Wednesday saw Russia announce plans to recognize Bitcoin and other cryptocurrencies legally. Local news sources report that this paves the way to integrate digital currencies with its legacy financial system.
The move was met with surprise, as previously, the Russian central bank was posturing over an outright ban on cryptocurrencies. At the time, authorities said this would counteract money laundering and terrorist financing.
Observers can’t help but speculate whether this U-turn was related to rising tensions over Ukraine.
In a tweet, ex-Goldman Sachs Analyst Sophia Zaller implies U.S. sanction threats to cut Russia from the global financial system could be behind the move. Indeed, Bitcoin offers borderless and uncensorable transactions, giving the means to circumvent sanctions if the worst was to happen.
1/19/22: “If [Russia] invades, they’re going to pay; their banks will not be able to deal in dollars.” -Pres. Biden
2/9/22: Russia’s government and Central Bank agree to recognize Bitcoin and cryptoassets as currencies #Bitcoin is already the new global reserve currency
— Sophia Zaller (@sophiamzaller) February 9, 2022
What does Russia want?
Ukraine was part of the Russian empire until it became an independent country through the dissolution of the Union of Soviet Socialist Republics (USSR) in 1991. Since then, Ukraine has cast off its Russian legacy and sought closer ties with the European Union.
However, Russia still sees Ukraine as part of its legacy and a pivotal stronghold to assert its influence in Europe and the wider world.
In 2014, Russia invaded and annexed the Crimean Peninsula to form the Republic of Crimea. Despite that, the U.N still considers Crimea part of Ukraine.
In a list of demands sent to the U.S. in December, Russia calls for an end to NATO drills near the Russian border and the cessation of any alliance between NATO and Ukraine.
With diplomatic efforts failing, both sides have amassed troops on either side of the border. Russia denies it intends to invade Ukraine and holds the West responsible for provoking the situation.
How likely is war?
Stocks and crypto are trading higher, with Bitcoin up 20% over the last week. Considering that, the Chief Market Strategist at InTheMoneyStocks.com, Gareth Soloway, deduces that, as things stand, a Russia-Ukraine war is unlikely.
“Right now, I take the market as the best indicator of what’s going to happen. And right now, the market’s not scared so I’m not scared at this point.”
Soloway added that Russia is “calling the bluff of the West,” and he sees no “upside” for Russia in invading Ukraine.

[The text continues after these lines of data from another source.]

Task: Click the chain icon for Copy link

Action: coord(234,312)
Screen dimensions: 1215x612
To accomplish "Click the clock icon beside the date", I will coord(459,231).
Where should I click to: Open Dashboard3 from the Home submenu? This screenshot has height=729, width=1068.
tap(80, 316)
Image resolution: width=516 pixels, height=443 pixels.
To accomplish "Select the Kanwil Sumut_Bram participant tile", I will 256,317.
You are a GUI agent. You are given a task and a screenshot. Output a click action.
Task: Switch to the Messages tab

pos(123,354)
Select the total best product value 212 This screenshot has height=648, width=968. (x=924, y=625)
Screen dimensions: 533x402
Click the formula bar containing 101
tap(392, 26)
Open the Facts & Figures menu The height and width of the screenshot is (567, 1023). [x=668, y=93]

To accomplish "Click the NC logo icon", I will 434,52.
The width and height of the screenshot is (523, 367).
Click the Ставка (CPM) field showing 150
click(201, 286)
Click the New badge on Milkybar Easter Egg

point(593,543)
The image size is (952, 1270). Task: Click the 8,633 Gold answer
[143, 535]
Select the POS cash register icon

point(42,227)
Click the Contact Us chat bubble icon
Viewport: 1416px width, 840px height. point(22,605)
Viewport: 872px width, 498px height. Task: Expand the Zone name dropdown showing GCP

On that, Kitco host David Lin pointed out that, with China being allied with Russia, the situation has wider political consequences than just what is happening at the Russia-Ukraine border.
Either way, the actions of all involved are inadvertently leading to greater Bitcoin adoption. First, with Russia making a U-turn on banning Bitcoin, and, if war does break out, in Bitcoin’s use in place of the dollar.
While no right-minded individual wants to see war, recognizing Bitcoin does give Russia options. In turn, suggests Russia is readying itself for life without U.S. dollars.